Will Sports Fans Tire of Spending Taxpayers' Money?
May 6, 2003
No other city has completely replaced its sports infrastructure as fast as Houston, Texas. Some experts say Houston may be suffering from an emerging sports malady: new stadium fatigue.
The Houston Rockets basketball team will be the third in four years to move to a new facility. Baseball's Astros moved in 2000, football's Texans last year. All three facilities were funded with taxpayers' help, via the Harris County-Houston Sports Authority.
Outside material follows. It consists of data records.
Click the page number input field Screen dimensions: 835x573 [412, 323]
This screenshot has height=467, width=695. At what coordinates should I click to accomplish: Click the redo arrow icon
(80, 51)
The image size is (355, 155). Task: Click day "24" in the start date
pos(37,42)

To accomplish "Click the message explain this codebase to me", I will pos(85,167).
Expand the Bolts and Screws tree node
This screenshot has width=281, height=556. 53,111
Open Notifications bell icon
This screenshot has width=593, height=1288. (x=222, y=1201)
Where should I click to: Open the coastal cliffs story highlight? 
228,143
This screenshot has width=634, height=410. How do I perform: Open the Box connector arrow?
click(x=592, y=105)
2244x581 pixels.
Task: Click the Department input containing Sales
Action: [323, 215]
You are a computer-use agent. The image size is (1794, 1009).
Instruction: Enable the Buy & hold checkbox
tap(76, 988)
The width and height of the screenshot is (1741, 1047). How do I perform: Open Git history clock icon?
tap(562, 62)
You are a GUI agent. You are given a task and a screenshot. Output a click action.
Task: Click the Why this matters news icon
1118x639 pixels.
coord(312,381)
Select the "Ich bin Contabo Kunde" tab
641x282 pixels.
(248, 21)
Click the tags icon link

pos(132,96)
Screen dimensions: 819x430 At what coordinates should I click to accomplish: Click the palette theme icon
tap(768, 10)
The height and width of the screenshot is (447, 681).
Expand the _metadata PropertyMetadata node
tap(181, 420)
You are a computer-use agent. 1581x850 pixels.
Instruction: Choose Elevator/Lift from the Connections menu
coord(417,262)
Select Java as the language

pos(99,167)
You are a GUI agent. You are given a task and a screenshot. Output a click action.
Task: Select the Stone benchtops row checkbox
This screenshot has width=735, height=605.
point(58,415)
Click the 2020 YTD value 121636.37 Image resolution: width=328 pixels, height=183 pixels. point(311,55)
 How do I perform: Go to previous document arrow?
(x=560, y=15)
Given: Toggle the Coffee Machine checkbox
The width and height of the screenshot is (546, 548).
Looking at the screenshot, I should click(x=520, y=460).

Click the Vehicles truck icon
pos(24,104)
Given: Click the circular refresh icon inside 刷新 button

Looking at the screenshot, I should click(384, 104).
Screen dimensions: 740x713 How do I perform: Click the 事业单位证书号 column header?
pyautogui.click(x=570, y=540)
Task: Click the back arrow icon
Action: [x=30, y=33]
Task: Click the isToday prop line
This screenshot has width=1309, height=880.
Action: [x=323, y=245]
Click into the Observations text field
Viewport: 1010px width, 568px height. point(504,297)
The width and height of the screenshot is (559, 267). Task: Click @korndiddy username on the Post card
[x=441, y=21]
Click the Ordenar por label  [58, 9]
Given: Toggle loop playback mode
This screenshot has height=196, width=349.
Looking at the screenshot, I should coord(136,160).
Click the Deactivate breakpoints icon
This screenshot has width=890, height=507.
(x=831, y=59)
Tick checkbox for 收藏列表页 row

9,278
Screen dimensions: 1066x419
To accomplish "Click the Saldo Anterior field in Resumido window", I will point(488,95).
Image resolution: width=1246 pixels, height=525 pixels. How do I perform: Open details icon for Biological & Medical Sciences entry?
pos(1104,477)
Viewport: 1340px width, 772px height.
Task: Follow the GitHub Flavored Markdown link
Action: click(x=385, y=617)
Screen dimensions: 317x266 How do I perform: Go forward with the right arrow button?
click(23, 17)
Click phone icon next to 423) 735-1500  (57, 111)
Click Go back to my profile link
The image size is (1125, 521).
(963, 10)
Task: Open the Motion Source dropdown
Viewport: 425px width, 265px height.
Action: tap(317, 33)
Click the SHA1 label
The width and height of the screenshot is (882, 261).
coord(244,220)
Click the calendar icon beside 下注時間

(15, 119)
- In years past, franchises that moved into new facilities enjoyed a five- to seven-year attendance boost, says Dennis Howard, a sports marketing expert at the University of Oregon.
- But in a study to be published this summer, Howard and John Crompton of Texas A&M University found that of 35 teams that moved to new playpens since 1995, two-thirds enjoyed a bump of one year or less.
Sales of corporate suites at the Rockets' new arena are slow and no naming-rights deal has been made.
- With five months to go before the grand opening in September, the Rockets as of last week had sold about a third of their 92 corporate suites.
- By contrast, the Astros football team sold nearly all their suites in advance, and the Texans sold all of theirs and are building more.
"This is the weakest time to be selling naming rights in the Houston market," said Mark Rosentraub, an expert on sports and public policy at Cleveland State University in Ohio.